» OBJECTIVE: Please copy the part of the listing that opens with the line containing "You are a computer-use agent." and runs through the end of the listing, swapping "screenshot" for "screen image" wherever it occurs and changing nothing else. Omit the pictures from your copy.

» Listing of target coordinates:
## Start
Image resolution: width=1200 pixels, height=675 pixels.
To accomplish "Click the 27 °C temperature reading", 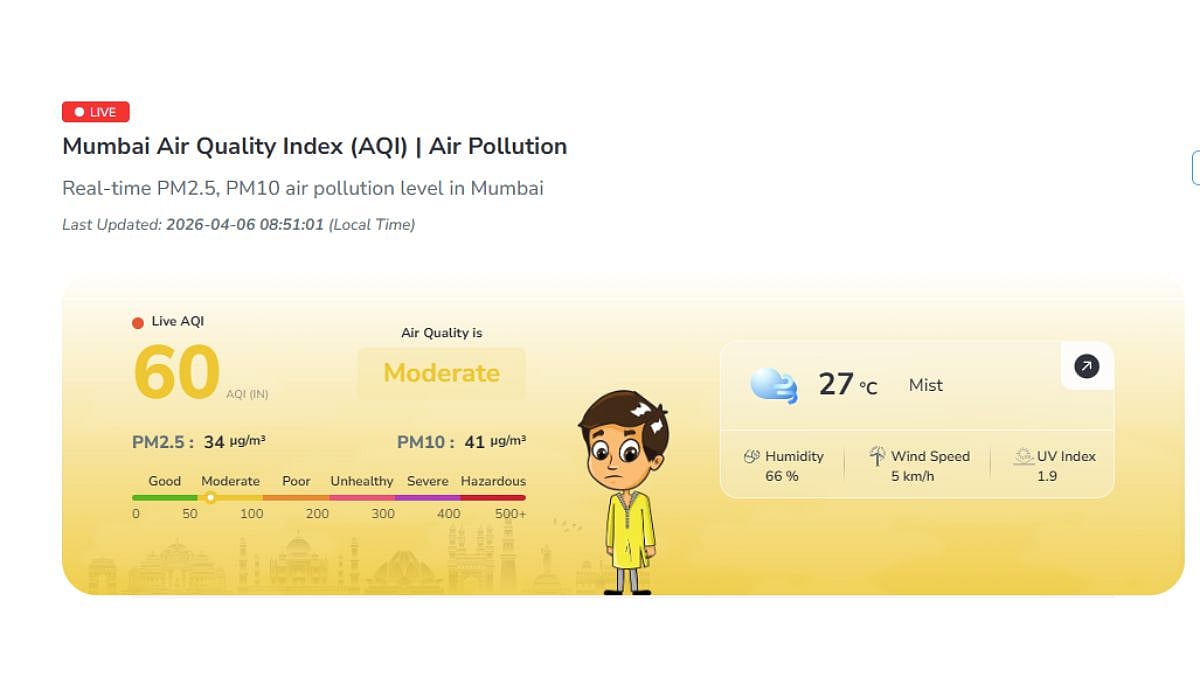I will pos(847,385).
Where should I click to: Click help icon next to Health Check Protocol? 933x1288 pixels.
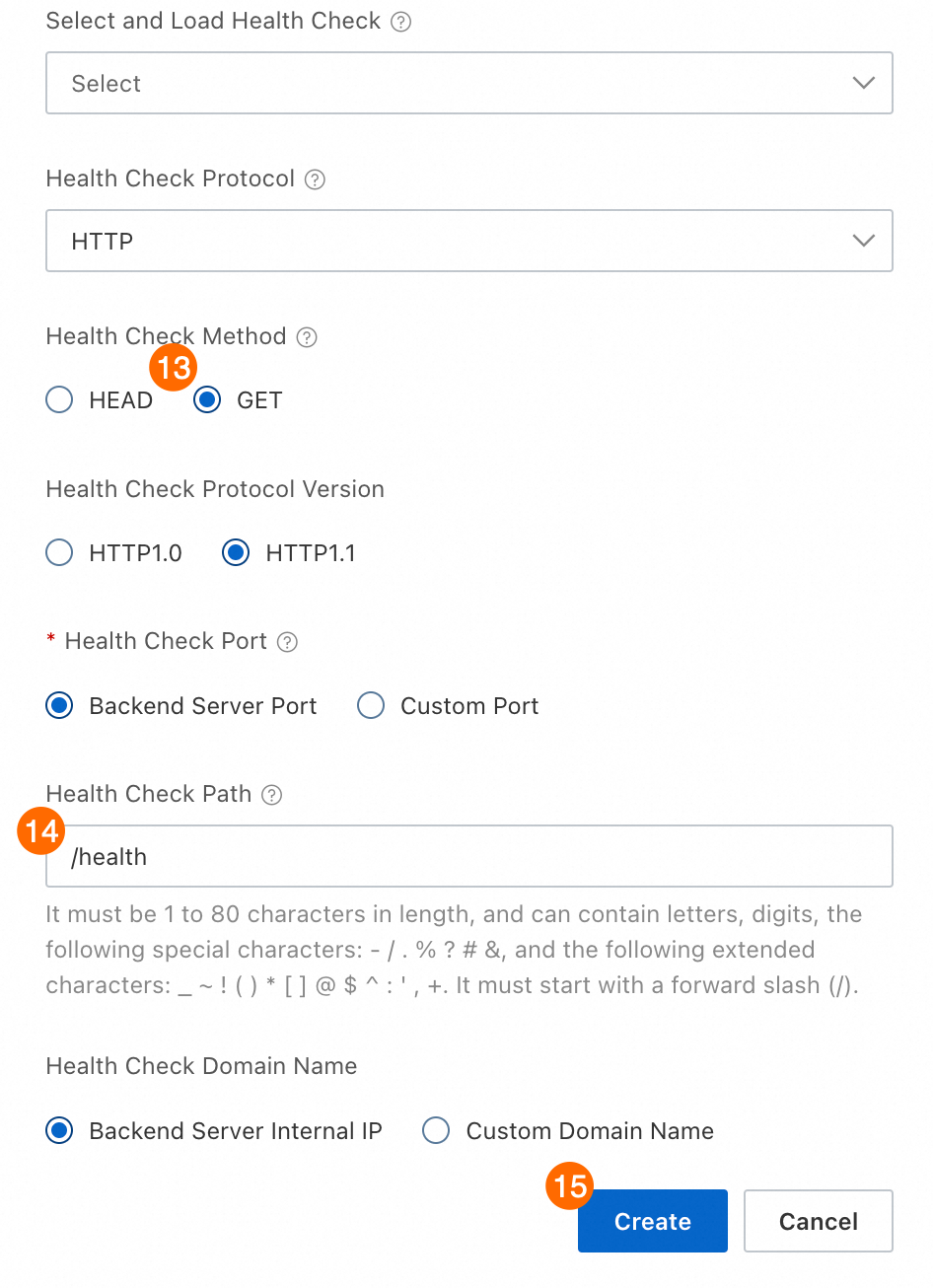(x=315, y=179)
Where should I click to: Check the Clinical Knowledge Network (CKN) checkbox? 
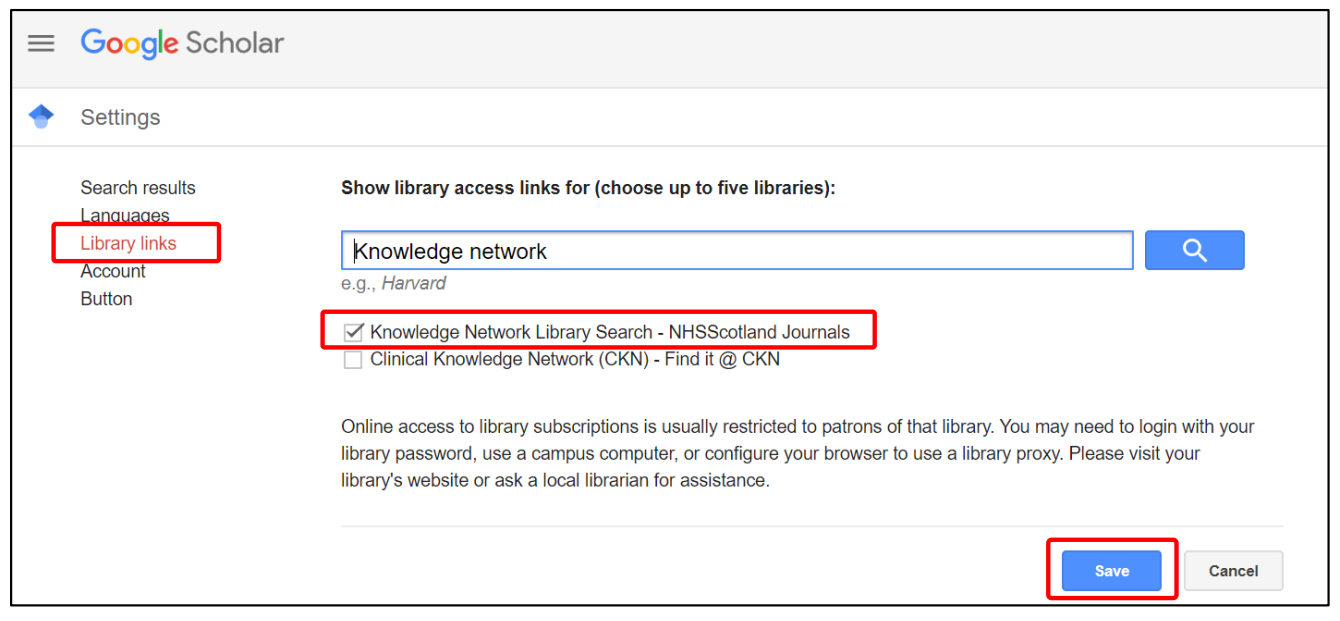tap(352, 360)
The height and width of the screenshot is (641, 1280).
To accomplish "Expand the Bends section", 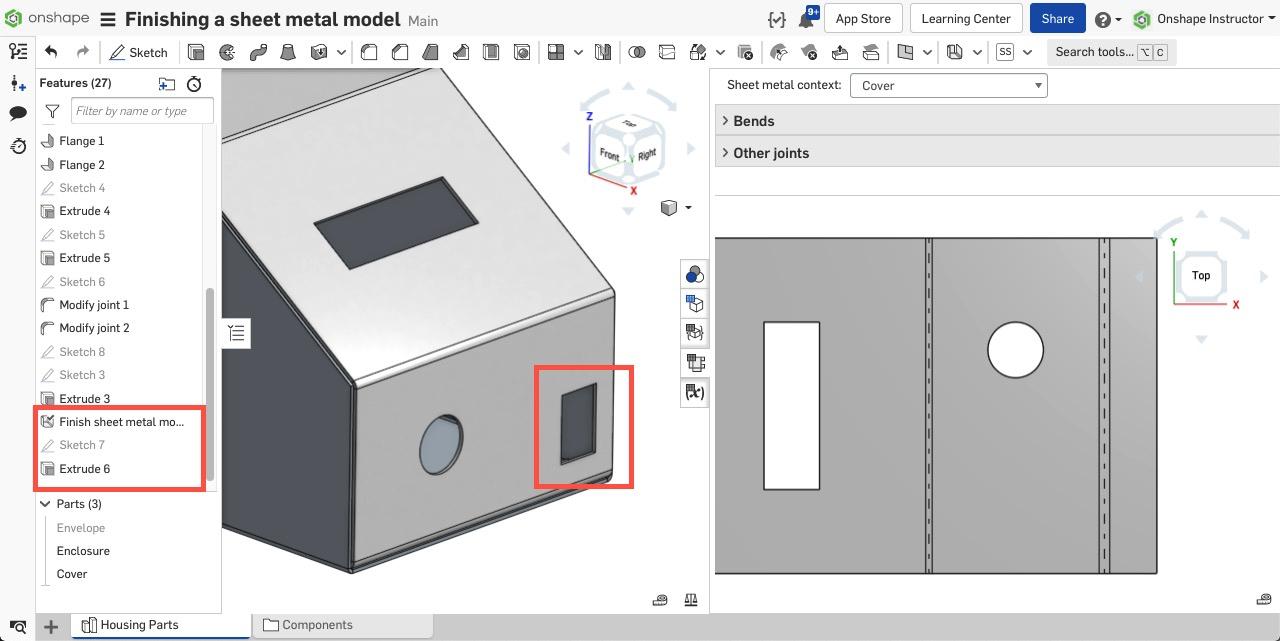I will (752, 120).
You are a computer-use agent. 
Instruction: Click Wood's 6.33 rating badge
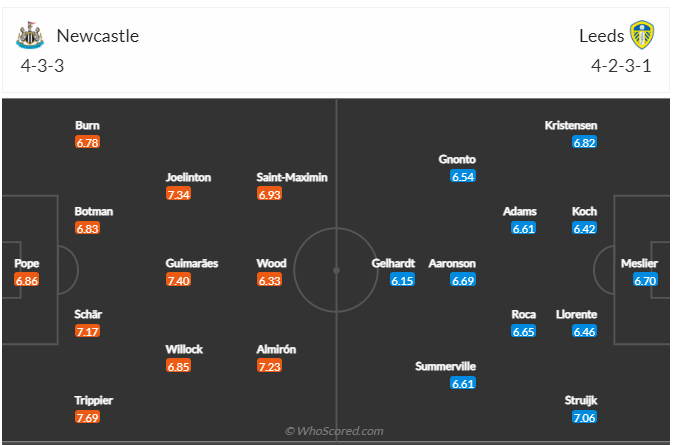coord(270,281)
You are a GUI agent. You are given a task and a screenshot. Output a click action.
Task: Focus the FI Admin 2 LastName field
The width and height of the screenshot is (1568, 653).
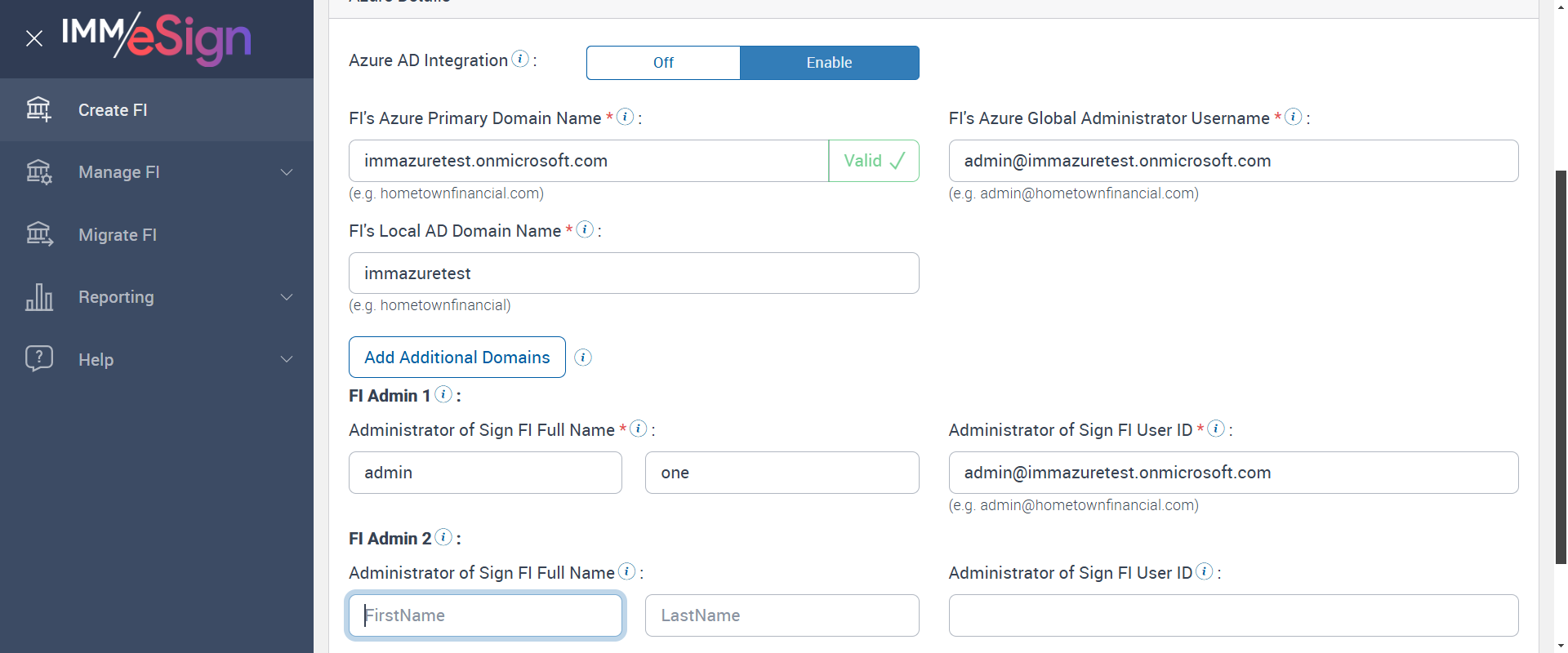782,615
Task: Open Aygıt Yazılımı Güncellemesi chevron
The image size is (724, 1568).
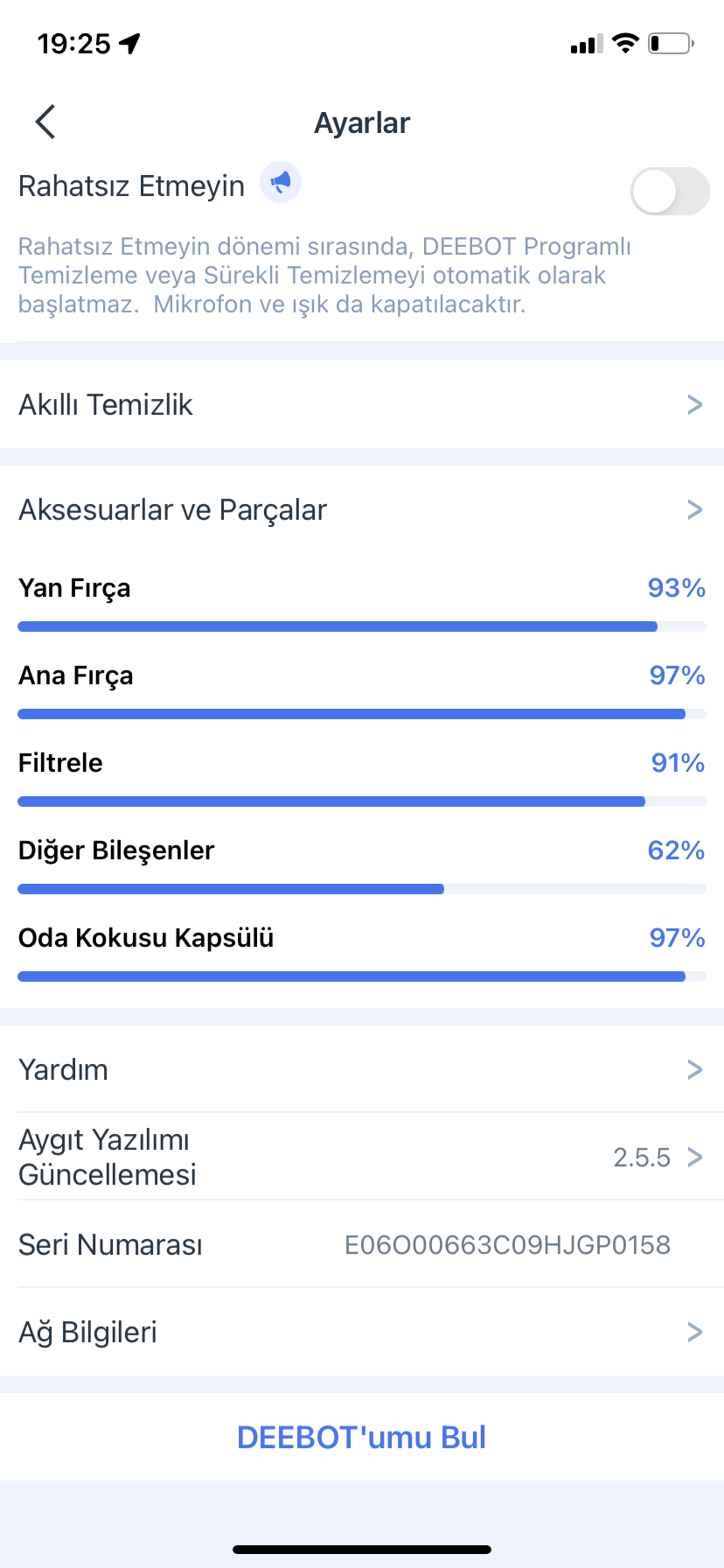Action: point(695,1157)
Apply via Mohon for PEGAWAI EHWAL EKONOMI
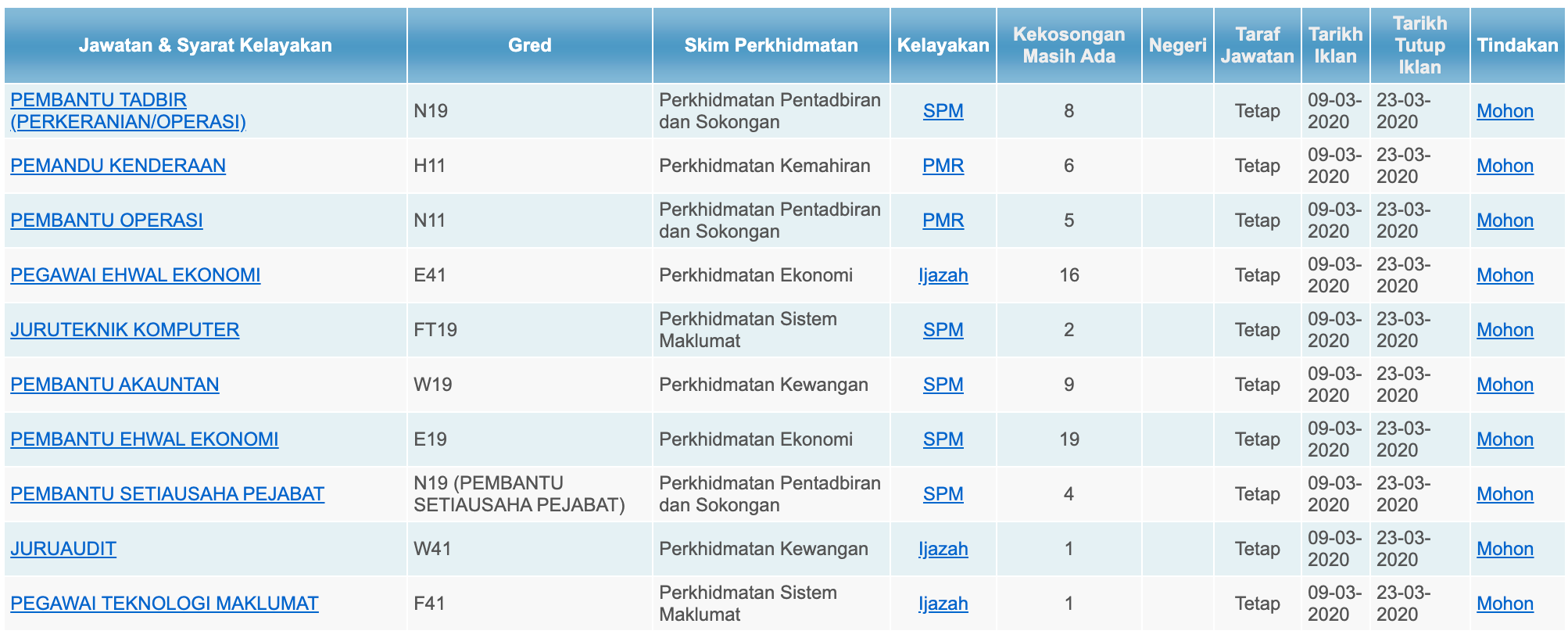 tap(1505, 275)

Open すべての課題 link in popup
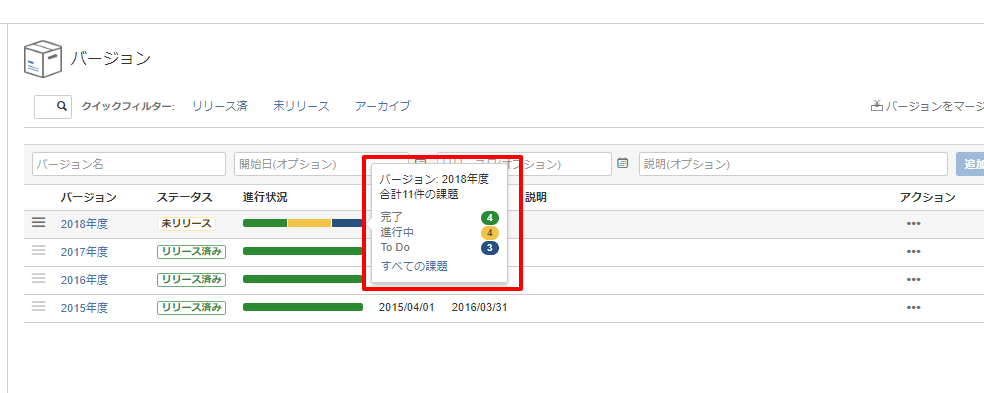click(414, 266)
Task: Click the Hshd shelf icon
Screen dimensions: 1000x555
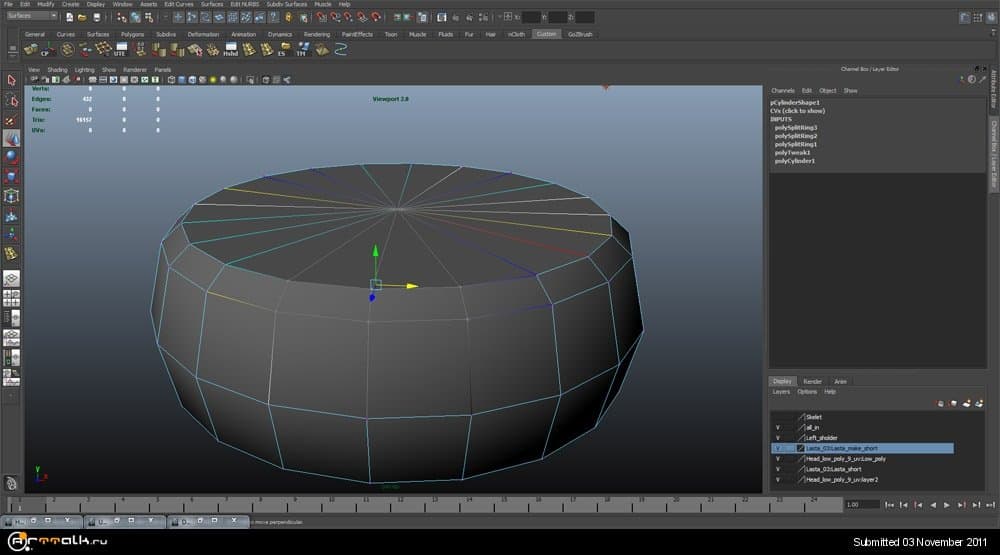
## End
» SOLVED PROBLEM:
You are a computer-use agent. 
Instruction: Click Wood's 6.33 rating badge
coord(270,281)
You are a GUI agent. You are given a task and a screen image. Output a click action.
Task: Focus the FI Admin 2 LastName field
The width and height of the screen image is (1568, 653).
782,615
Task: Open Aygıt Yazılımı Güncellemesi chevron
The image size is (724, 1568).
Action: point(695,1157)
Apply via Mohon for PEGAWAI EHWAL EKONOMI
 tap(1505, 275)

Open すべての課題 link in popup
click(414, 266)
Task: Click the Hshd shelf icon
Screen dimensions: 1000x555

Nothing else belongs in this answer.